Dead Aid is a short book, but it covers a lot of territory.  It’s full of information about the recent history of calamities in Africa and the West’s misadventures in trying to deal with them.  There are cute little details like, in general, the perpetual series of IMF (International Monetary Fund) and World Bank conferences, summits and symposiums that are supposed to be dealing Africa’s economic problems don’t actually include very many Africans.  Curious, huh?  These little tidbits are scattered all over the pages.  They paint a very different picture of Africa from the one we’re used to seeing.  However, Moyo’s theories don’t rely on anecdotal evidence.  Here’s where it gets vastly interesting.  The book’s premise is based on facts and figures available to any Bob, Bono or Robert B. Zoellick with an Internet connection.  And they’re simple and straightforward.

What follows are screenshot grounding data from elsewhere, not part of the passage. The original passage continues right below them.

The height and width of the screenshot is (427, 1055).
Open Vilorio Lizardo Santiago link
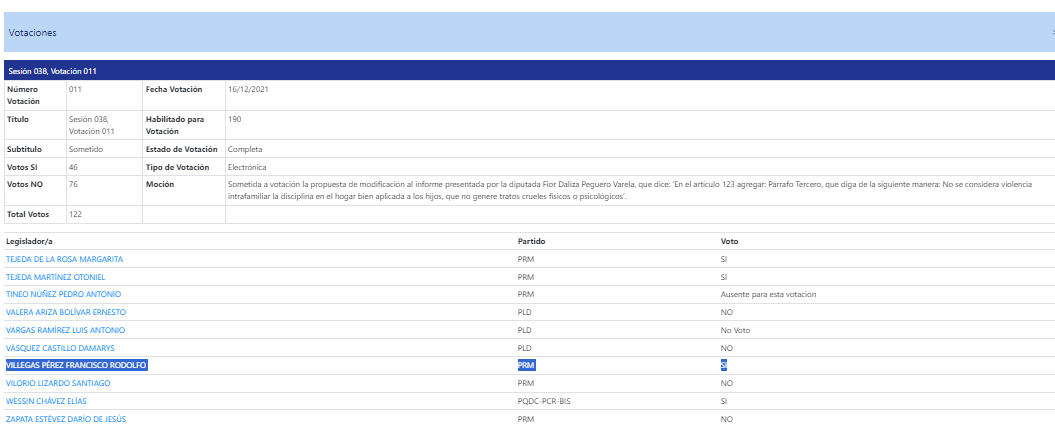pos(58,383)
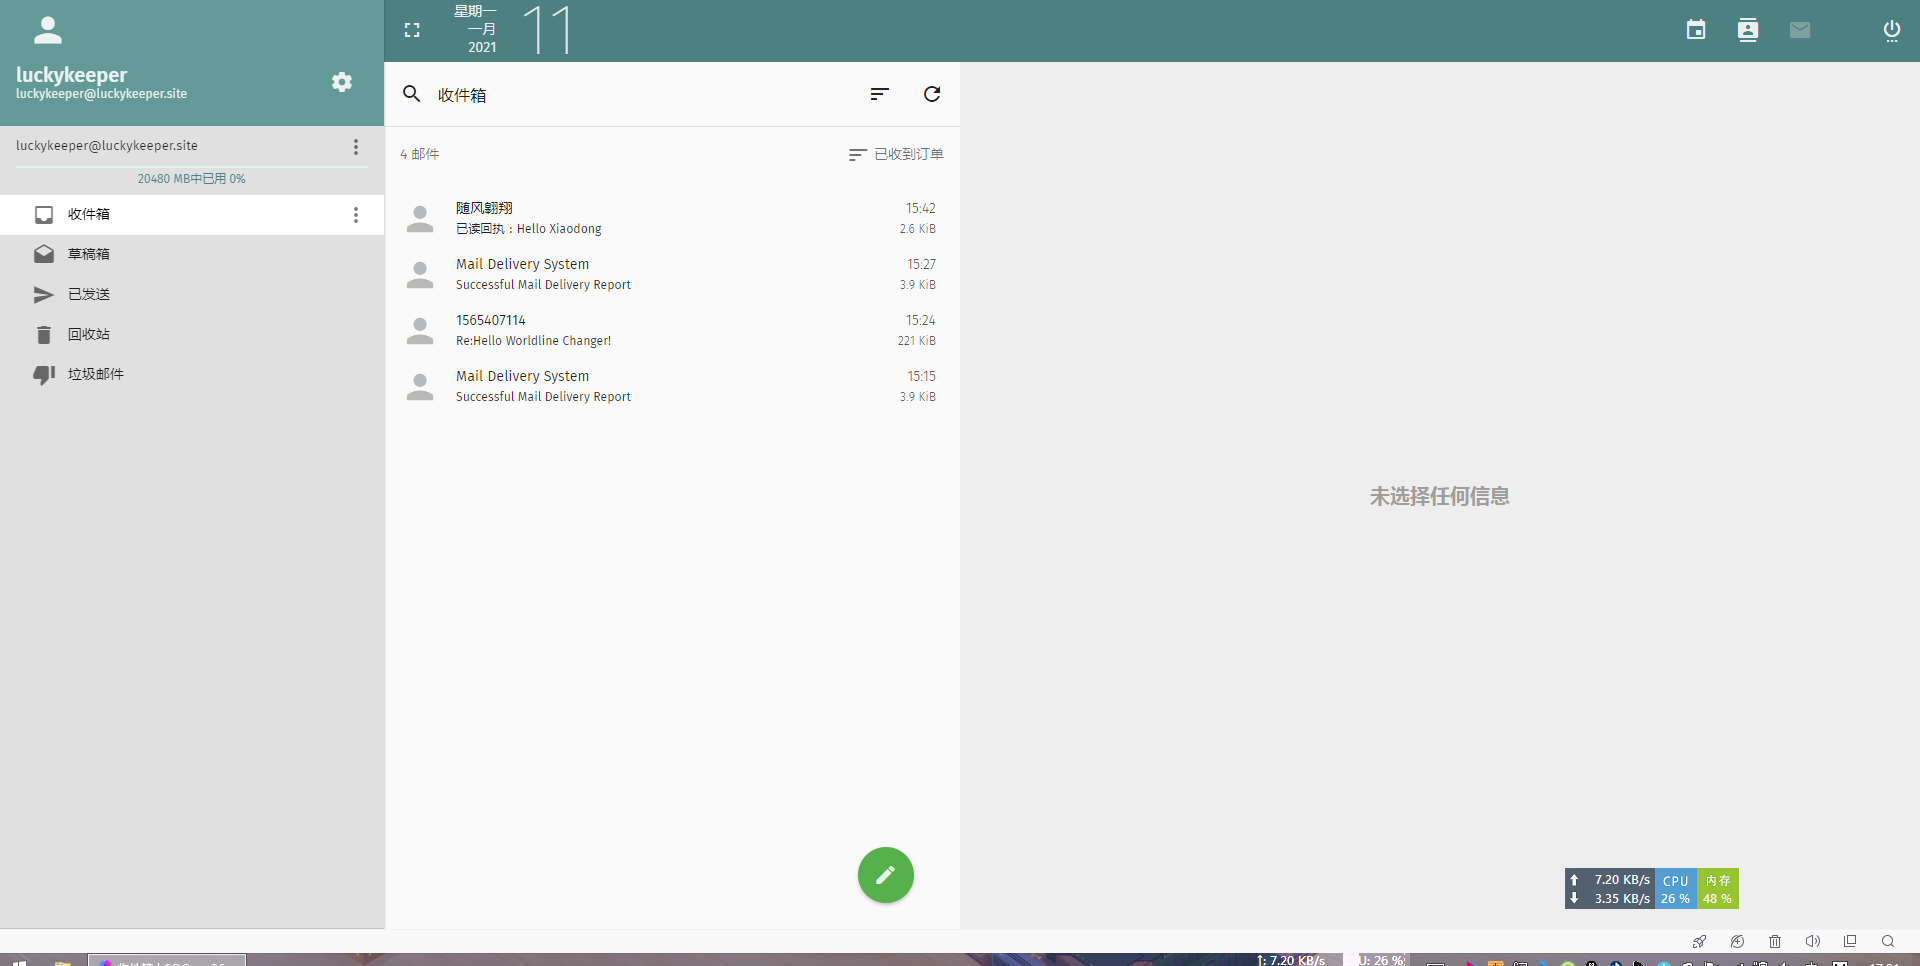Go to the 回收站 trash folder
The image size is (1920, 966).
[89, 334]
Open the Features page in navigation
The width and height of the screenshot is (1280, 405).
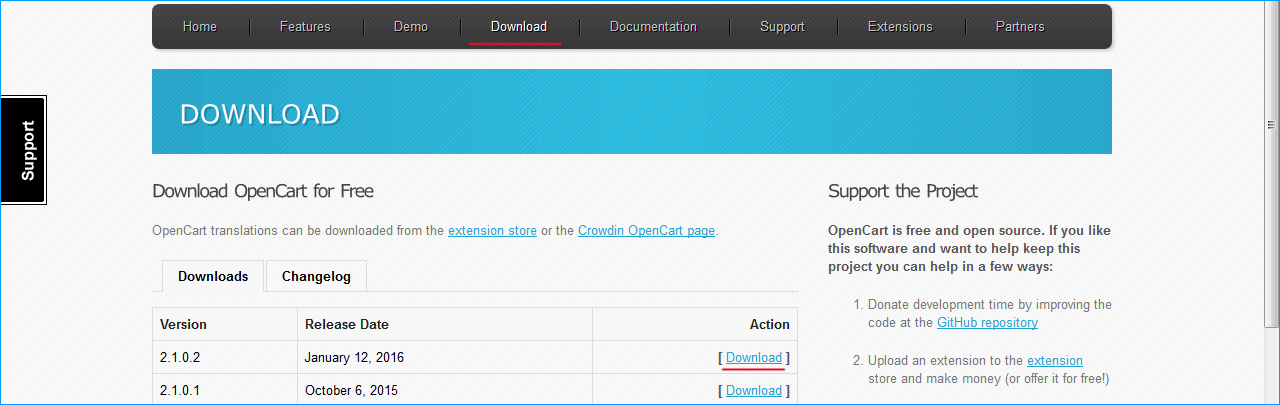tap(305, 27)
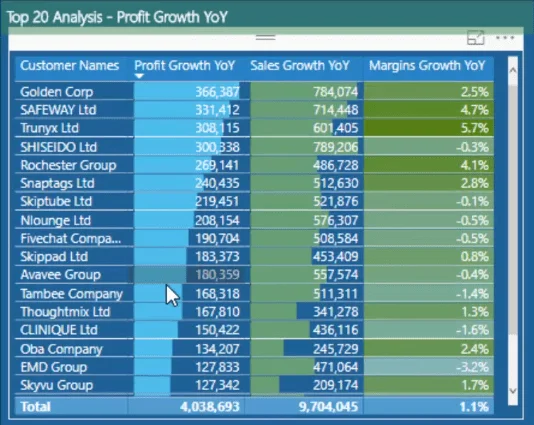Select Skyvu Group customer name
Image resolution: width=534 pixels, height=425 pixels.
click(57, 385)
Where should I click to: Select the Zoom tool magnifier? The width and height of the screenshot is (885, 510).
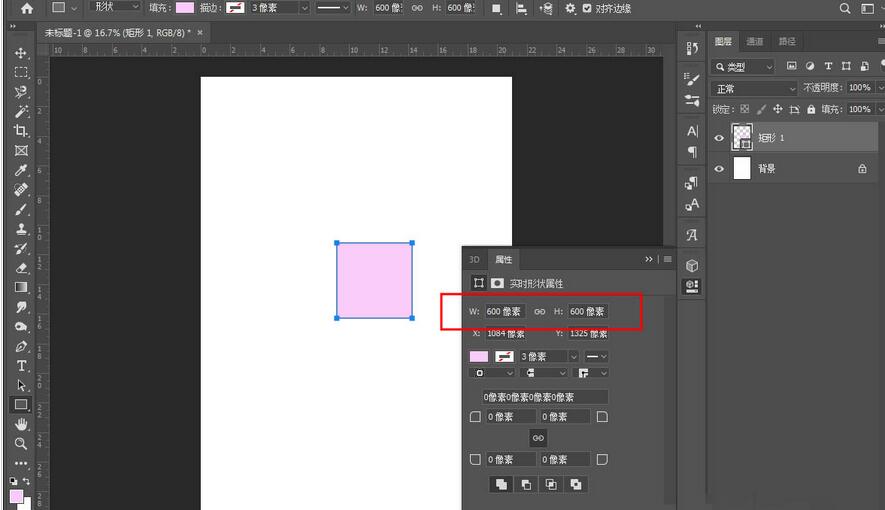21,443
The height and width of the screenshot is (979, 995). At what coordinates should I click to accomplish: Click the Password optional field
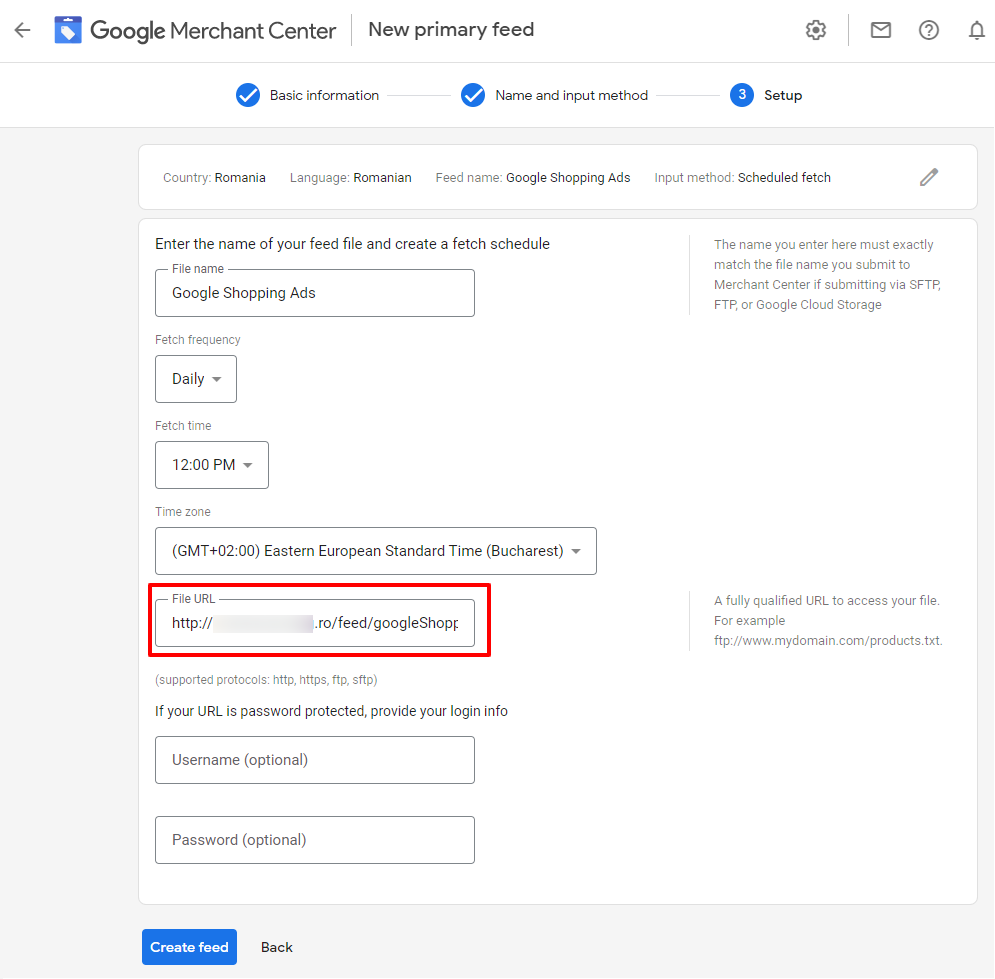click(x=315, y=840)
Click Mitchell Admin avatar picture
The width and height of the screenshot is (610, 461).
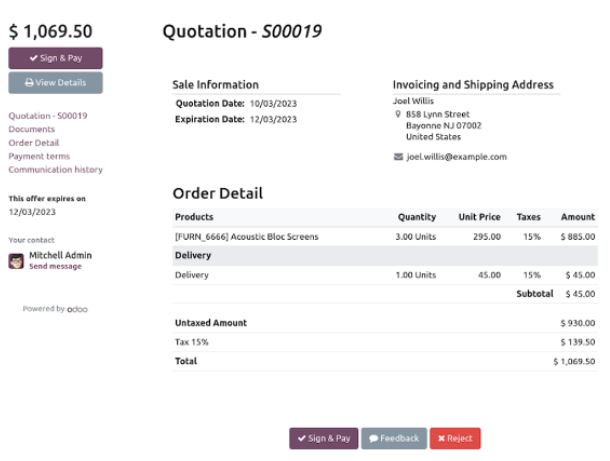click(x=16, y=261)
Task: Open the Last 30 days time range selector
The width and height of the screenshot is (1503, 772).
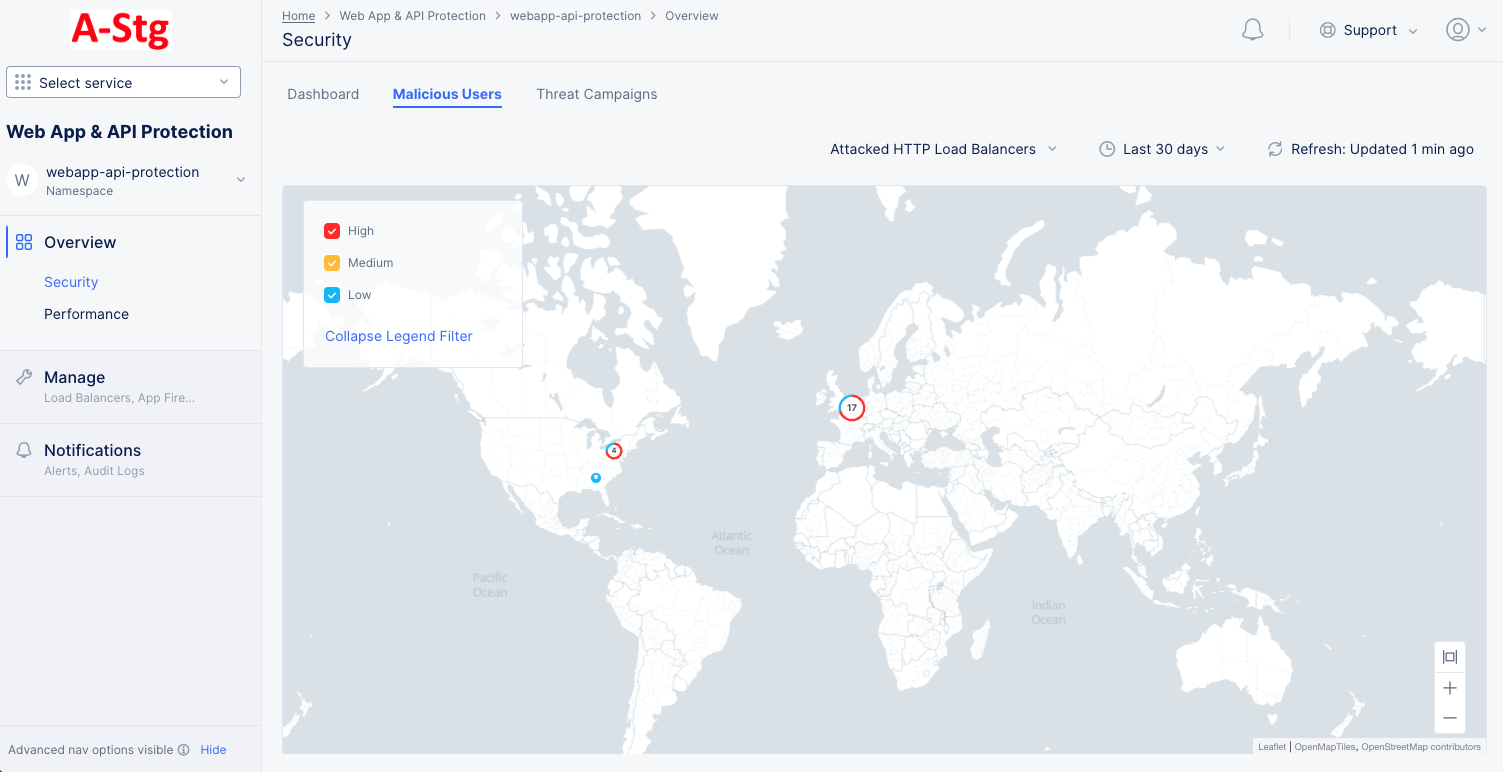Action: [1162, 148]
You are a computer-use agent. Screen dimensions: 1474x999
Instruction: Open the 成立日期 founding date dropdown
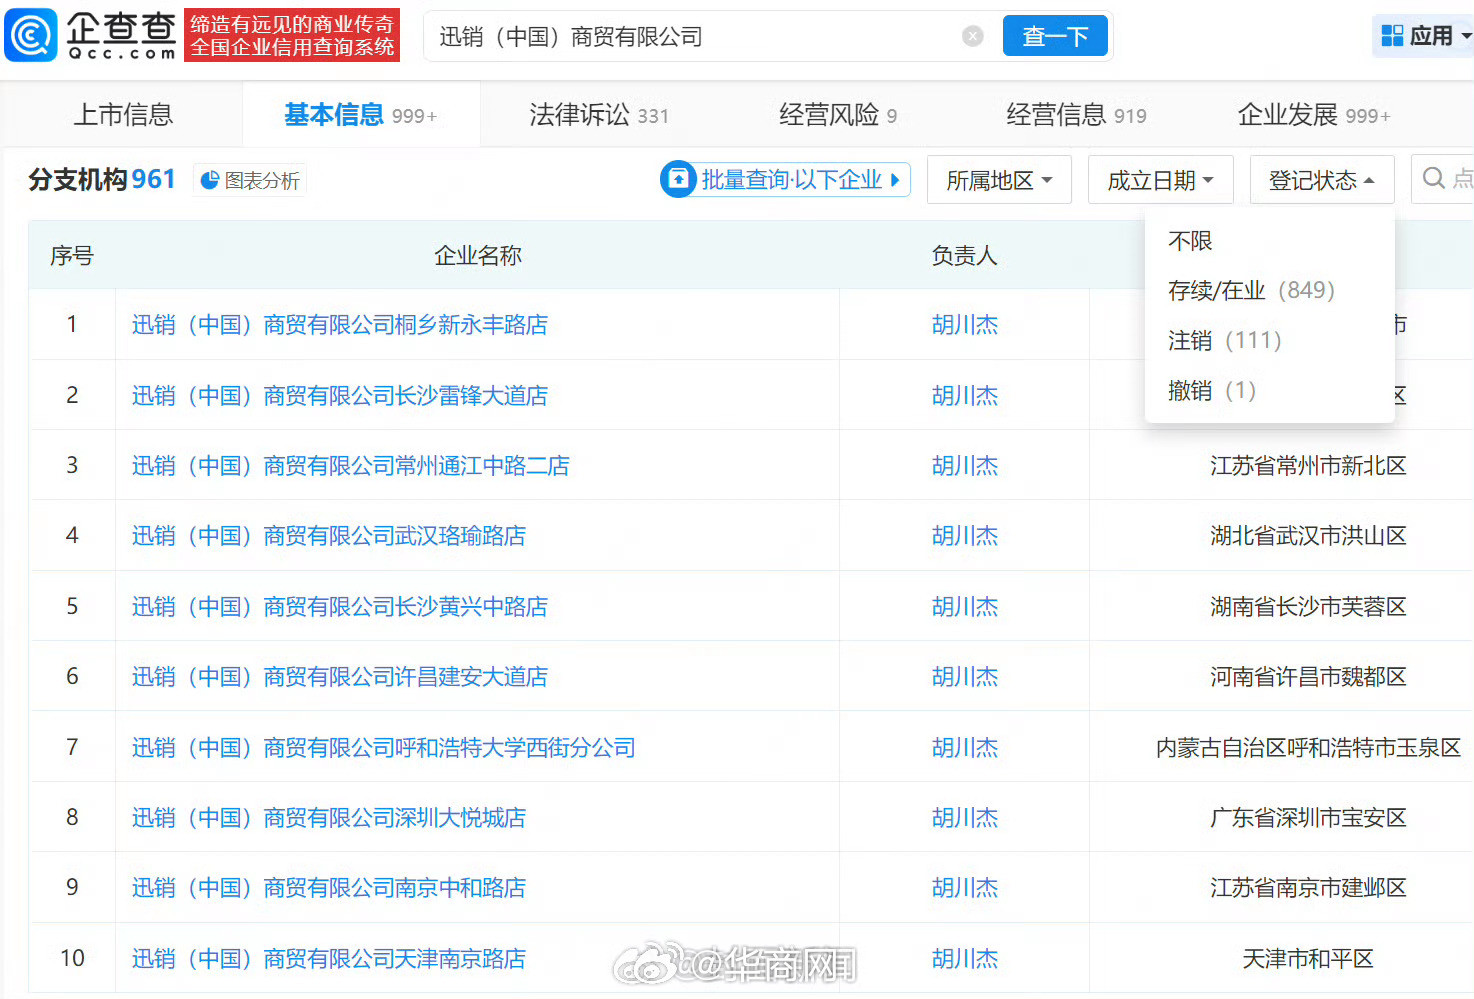pos(1160,179)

First of all, fifty years ago, somewhere between 10 and 20% of Africans lived in poverty; the kind you see on TV.  Today, well over 50% are crowded into that address, and the number is growing – almost geometrically.  In that same time period, over one trillion dollars worth of Western aid has been pumped into the continent.  These numbers are all approximate because it’s impossible to get exact figures.  However, they’re so massive that ten billion dollars or ten million people one way or the other are not going to change the percentages.  These figures are appalling.  What they mean is that, at the very least, the rate of return on Western aid money is one African life reduced to abject misery for every $33.33 spent.  Moyo looks at these base numbers and comes to the only conclusion possible: after half a century, Western aid to Africa is not working.  Then, she goes on to say that, since poverty has actually doubled in the last fifty years, developmental aid is never going to solve any problems in Africa because, in fact, aid itself is the problem.  And the only way to stop the downward spiral of over one billion people from Cairo to the Cape Town is to stop Western aid as soon as possible.  Wow!

When Dead Aid was first published, in 2009, it was branded heresy.  Moyo herself was accused of everything from shoddy research to “killing African babies.”  Yet, nobody disputes the numbers her theories are based on.  These figures are real.  Africa is not on the verge of a catastrophe; it’s right in the middle of one.  We passed catastrophe twenty years ago.  There are parts of Africa where soul killing poverty would be a relief, and it’s been that way for decades.

Yet, no matter how many times we change the tune, the song remains the same.  Live Aid was twenty-five years ago.  An entire generation of Africans were born, lived and mostly died since Bob Geldof and Michael Jackson turned the celebrity spotlights on.  Before that, it was UNESCO, CARE and an alphabet soup of other NGOs working flat out to feed, clothe and educate Africans.  Plus, since the 50s, African aid has been a standard component of most Western governments’ annual budgets.  The continent is awash with Western largesse.  Yet, it’s blatantly obvious that something isn’t working.  Dambisa Moyo may not have the right solution, but she has certainly identified the problem.  Western aid to Africa doesn’t work.